What Should One Know About Antimicrobial Dressings?

What Should One Know About Antimicrobial Dressings?

Antimicrobial dressings are a critical component for the management of patients with signs of the wound, and without these, patients are at the risk of delayed healing.

Fremont, CA: Astonishingly, there are more than 3,000 types of wound dressings existing in the market today, with each of them having their own properties. Among them, antimicrobial dressings greatly help in the prevention and management of infection. As they can directly interact with the micro-organisms, they are mostly recommended by clinicians. Specifically, the rise in antibiotic resistance is the driving medium for the increased development and use of topical antimicrobial dressings. And now, we are facing a crisis for treating infections as many pose antimicrobial resistance, especially when bacteria are concerned. Antimicrobial dressings can be used only when there are signs of local infection and possibilities for their spreading.

These antimicrobial dressings cannot be chosen just like that, and it requires several considerations like patient allergies, age, safety, acceptance, size of a wound for careful wound assessment. The different antimicrobial agents include silver, PHMB, honey of varying concentrations incorporated into dressings like alginates, hydrocolloids, hydrofibres, and hydrogels. Before applying an antimicrobial dressing, a full patient assessment is needed. And not all the dressings can be used in the same way for their various physical properties, such as the effectiveness of antimicrobial activity and their mode of action. This, in turn, requires data that would support the use of different dressings in terms of the antimicrobial efficacy. Sometimes, these antimicrobial dressings are used for patients with non-infected wounds who possess more chances of getting an infection.

What this exercise asks.
A. According to the piece on antimicrobial dressings, how many types of wound dressings are on the market today?
B. Pick up the piece on antimicrobial dressings from its last sentence and keep writing.

Available data.
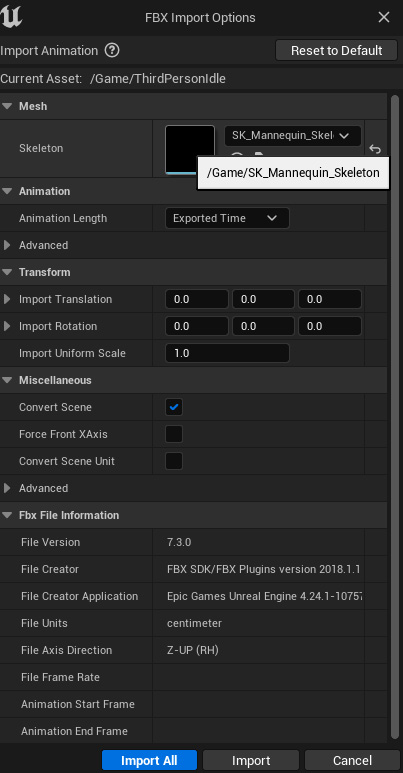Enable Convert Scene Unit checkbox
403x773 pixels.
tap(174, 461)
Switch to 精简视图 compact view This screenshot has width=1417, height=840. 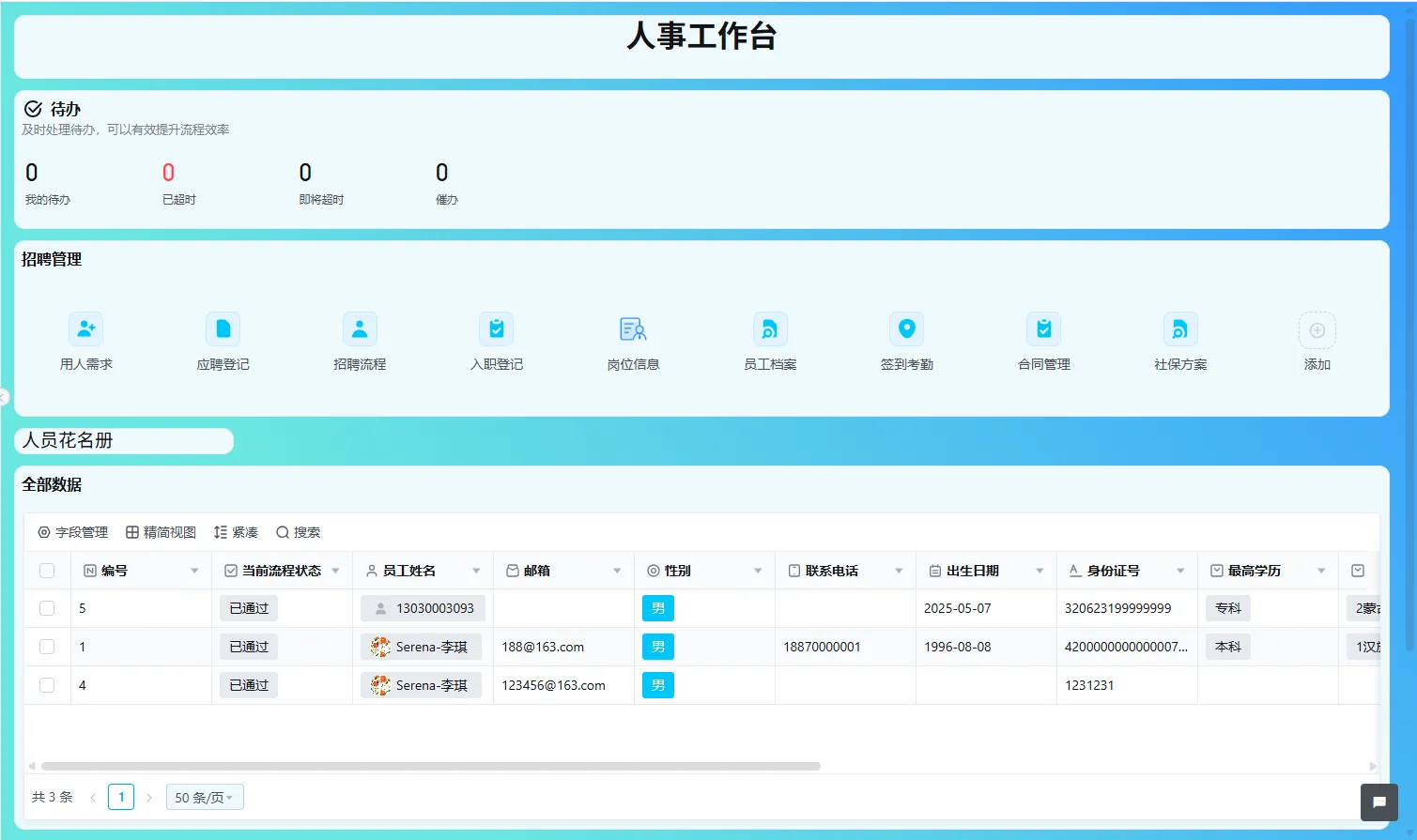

Answers to the problems.
A. More than 3,000.

B.
The principle behind employing an antimicrobial is using it for the shortest time possible until the infection is completely treated. Because each dressing has a unique composition, it can be classified based on low, medium, and high levels of antimicrobial activity used for a particular wound. This would be interesting to explore the use of different antimicrobial dressings intermittently for short periods on a wound. Antimicrobial dressings should be closely monitored to prevent the development of antimicrobial resistance that suggests that these products need to be readily accessible. Currently, there is no method available to detect bacterial susceptibility to these agents.